___ Reading passage ___

# DIY Euro Brace Shrimp tank.



## theantman (Dec 31, 2012)

hi everyone! new to planted tanks. after seeing alot of rimless setups, i decided i wanted to create one myself by the ole diy de-rim job. lots of post on not trusting diy tanks..... so I started my first shrimp tank over the xmas holiday. I de-rimmed a standard 10 gal (petco $1gal sale) and had a local glass company cut me narrow 1.5" strips to create my own euro bracing. i'm really happy with how it turned out! heres a snapshot of full tank. i have a 18" finnex ray 2 hanging 20" from the substrate and i'm running a fluval nano intank filter. looking to add in a co2 system some time very soon. let me know if you have one available.. hoping to get one around 150. love some feedback... substrate is floramax, and i wish i wouldn't have used it. should have gone with eco complete, but i'm on a tight budget for this setup. thanks for looking,
happy new year!
ant


----------



## A.D.D.i.c.t. (Dec 27, 2012)

Looks good so far. The only thing I would do is create more structure with the hardscape. Purposeful placement of the rocks, etc. I'm thinking of doing a similar derimmed 15 gallon.

the addiction continues...


----------

___

### Task prompt
In the shrimp tank thread, why does the original poster say they did not use Eco Complete as the substrate? Answer in one to three sentences.

___ Excerpted data ___

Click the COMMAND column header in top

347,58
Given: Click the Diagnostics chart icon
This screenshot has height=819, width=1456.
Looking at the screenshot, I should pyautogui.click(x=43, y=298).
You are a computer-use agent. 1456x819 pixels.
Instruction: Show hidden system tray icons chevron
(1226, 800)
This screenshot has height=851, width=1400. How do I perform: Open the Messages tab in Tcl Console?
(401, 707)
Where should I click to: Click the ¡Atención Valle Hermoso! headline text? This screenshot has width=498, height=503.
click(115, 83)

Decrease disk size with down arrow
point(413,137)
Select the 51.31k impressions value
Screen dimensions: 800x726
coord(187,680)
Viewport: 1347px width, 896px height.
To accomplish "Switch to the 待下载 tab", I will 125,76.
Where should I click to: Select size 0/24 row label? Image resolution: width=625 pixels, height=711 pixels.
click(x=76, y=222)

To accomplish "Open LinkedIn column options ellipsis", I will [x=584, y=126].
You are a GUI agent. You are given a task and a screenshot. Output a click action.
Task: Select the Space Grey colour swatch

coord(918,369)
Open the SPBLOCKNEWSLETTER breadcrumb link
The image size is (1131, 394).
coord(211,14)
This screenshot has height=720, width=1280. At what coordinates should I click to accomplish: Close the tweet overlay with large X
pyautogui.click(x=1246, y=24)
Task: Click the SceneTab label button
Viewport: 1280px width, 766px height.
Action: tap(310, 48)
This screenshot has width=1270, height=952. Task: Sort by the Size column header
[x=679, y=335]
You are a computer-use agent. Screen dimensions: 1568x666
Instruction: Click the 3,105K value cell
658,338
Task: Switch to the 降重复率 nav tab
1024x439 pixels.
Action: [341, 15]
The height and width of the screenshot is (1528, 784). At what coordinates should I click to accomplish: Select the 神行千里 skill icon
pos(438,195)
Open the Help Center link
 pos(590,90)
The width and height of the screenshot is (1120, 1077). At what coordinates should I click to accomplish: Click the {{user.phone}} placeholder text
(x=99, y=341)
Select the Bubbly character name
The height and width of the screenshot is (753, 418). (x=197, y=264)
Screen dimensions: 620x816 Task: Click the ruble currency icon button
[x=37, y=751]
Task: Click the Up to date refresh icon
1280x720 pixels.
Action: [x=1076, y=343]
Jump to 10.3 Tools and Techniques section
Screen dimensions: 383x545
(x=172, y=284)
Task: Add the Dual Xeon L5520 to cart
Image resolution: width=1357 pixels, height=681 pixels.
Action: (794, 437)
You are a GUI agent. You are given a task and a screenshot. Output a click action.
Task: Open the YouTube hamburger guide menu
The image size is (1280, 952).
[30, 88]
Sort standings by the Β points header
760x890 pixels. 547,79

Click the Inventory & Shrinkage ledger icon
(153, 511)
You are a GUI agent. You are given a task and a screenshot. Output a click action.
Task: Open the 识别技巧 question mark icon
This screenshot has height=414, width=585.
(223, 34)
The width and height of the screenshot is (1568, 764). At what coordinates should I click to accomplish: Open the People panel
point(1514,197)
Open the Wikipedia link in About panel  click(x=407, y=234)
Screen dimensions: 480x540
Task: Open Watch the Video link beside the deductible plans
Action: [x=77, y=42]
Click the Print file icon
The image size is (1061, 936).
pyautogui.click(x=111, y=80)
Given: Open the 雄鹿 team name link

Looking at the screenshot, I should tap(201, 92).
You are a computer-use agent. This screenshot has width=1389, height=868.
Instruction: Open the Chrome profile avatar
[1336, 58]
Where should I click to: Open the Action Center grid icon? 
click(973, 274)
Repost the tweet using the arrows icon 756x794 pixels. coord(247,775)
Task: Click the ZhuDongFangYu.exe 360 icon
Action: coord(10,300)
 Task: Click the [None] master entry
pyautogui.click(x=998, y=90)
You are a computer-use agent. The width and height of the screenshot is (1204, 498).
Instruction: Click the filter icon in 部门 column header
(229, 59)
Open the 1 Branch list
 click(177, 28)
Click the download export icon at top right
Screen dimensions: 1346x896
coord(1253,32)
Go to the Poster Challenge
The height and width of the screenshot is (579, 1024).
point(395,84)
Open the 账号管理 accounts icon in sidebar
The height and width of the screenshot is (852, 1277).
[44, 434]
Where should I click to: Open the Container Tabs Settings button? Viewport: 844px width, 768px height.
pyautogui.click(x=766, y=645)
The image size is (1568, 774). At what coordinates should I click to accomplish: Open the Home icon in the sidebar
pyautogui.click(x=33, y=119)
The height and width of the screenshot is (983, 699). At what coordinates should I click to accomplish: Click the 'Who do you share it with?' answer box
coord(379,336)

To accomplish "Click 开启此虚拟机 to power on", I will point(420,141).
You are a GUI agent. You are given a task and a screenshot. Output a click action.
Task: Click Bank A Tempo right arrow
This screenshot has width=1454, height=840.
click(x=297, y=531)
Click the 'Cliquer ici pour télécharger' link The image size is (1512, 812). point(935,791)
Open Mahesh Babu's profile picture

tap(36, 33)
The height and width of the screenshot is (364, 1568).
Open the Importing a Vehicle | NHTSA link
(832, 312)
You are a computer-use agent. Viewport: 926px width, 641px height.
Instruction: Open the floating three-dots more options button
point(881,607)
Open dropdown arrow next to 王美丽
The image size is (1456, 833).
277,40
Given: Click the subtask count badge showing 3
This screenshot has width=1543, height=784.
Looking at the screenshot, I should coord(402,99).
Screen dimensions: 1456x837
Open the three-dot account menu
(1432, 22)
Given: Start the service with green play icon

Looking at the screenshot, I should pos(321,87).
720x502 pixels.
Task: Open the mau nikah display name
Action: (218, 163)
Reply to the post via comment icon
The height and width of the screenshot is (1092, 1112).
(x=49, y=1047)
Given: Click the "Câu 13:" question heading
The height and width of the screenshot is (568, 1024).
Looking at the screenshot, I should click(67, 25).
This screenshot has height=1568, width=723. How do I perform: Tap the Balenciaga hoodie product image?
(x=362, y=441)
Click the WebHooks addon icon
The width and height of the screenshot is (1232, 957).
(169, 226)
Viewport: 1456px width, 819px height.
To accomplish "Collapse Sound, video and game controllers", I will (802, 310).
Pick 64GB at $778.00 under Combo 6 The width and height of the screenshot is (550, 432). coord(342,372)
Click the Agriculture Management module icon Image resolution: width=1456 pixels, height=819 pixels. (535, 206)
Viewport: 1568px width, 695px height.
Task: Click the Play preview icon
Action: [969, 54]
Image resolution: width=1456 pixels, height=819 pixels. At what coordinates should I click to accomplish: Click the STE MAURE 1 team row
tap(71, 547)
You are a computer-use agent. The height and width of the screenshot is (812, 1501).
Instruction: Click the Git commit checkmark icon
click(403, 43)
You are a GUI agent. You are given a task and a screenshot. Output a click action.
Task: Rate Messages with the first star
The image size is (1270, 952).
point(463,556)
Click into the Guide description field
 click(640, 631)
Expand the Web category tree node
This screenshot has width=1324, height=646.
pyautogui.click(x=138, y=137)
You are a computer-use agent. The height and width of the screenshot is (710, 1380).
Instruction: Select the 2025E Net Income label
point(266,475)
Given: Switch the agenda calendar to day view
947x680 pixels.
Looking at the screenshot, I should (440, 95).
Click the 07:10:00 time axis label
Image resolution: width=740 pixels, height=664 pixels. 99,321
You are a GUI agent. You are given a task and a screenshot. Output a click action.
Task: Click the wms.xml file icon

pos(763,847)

___

### Expected output
The poster used Floramax and now wishes they had chosen Eco Complete instead. They did not because they were on a tight budget for this setup.